A multi-billion-dollar government crusade to promote renewable energy for electricity generation, now in its third decade, “has resulted in major economic costs and unintended environmental consequences,” according to Robert L. Bradley, an expert on energy policy. As the debate over meeting the targets of the Kyoto Protocol heats up, lobbyists for renewable energy can be expected to push their industry as an alternative to greenhouse gas-producing fossil fuels.
Bradley, president of the Houston-based Institute for Energy Research and an adjunct scholar at the Cato Institute in Washington, DC, notes that even improved new generation renewable capacity is, on average, twice as expensive as new capacity from the most economical fossil-fuel alternative, and triple the cost of surplus electricity.
In a Policy Analysis released by Cato last year, Bradley observes that solar power for bulk generation is substantially more uneconomic than the average. Biomass, hydroelectric power, and geothermal projects are less uneconomic than the average. Wind power, once viewed as a viable energy alternative, costs on average two to three times more to produce than traditional sources of electricity, he adds.

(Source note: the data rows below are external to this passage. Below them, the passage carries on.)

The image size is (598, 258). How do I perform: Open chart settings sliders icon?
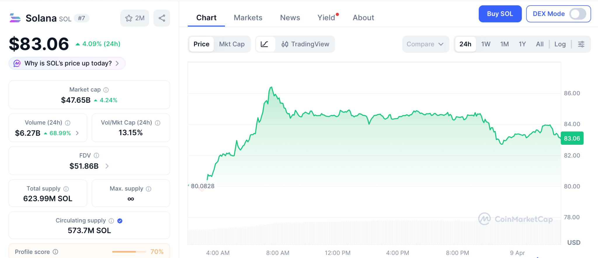[581, 44]
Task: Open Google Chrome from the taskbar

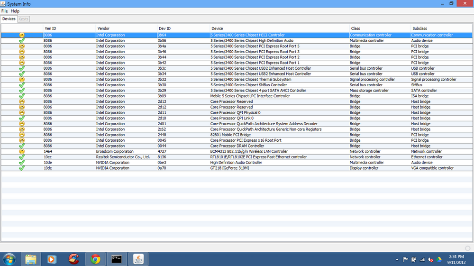Action: click(x=95, y=259)
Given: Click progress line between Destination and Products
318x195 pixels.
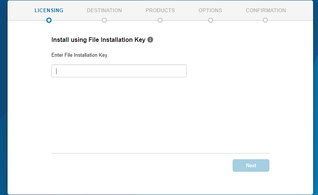Looking at the screenshot, I should point(132,20).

Bradley also points out that renewable energy sources, such as wind, sunshine, water, and the combustion of replenishable crops (biomass), have unpleasant environmental side effects. Wind and solar farms, for example, can require 100 times more land space–often in pristine areas–than fossil-fuel plants producing the same amount of power. Wind farms are noisy and, he notes, it is estimated that such farms in California have killed hundreds of endangered golden eagles.
That renewable energy sources are not economically competitive explains why proponents at both the state and federal levels lobby heavily in favor of quota requirements and continued or expanded subsidies, Bradley says.
“Current state and federal efforts to restructure the electricity industry are being politicized to foist a new round of involuntary commitments on ratepayers and taxpayers for politically favored renewables, particularly wind and solar,” Bradley points out. “Yet new government subsidies for favored renewable technologies are likely to create few environmental benefits; increase electricity-generation overcapacity in most regions of the United States; raise electricity rates; and create new ‘environmental pressures,’ given the extra land and materials (compared with those needed for traditional technologies) it would take to significantly increase the capacity of wind and solar generation,” he notes.
“The failed coercive model of eco-energy planning should be replaced with a market energy model predicated on private property, competition, market pricing, profit/loss signals, technological improvement, and growing real wealth and philanthropy,” Bradley advises.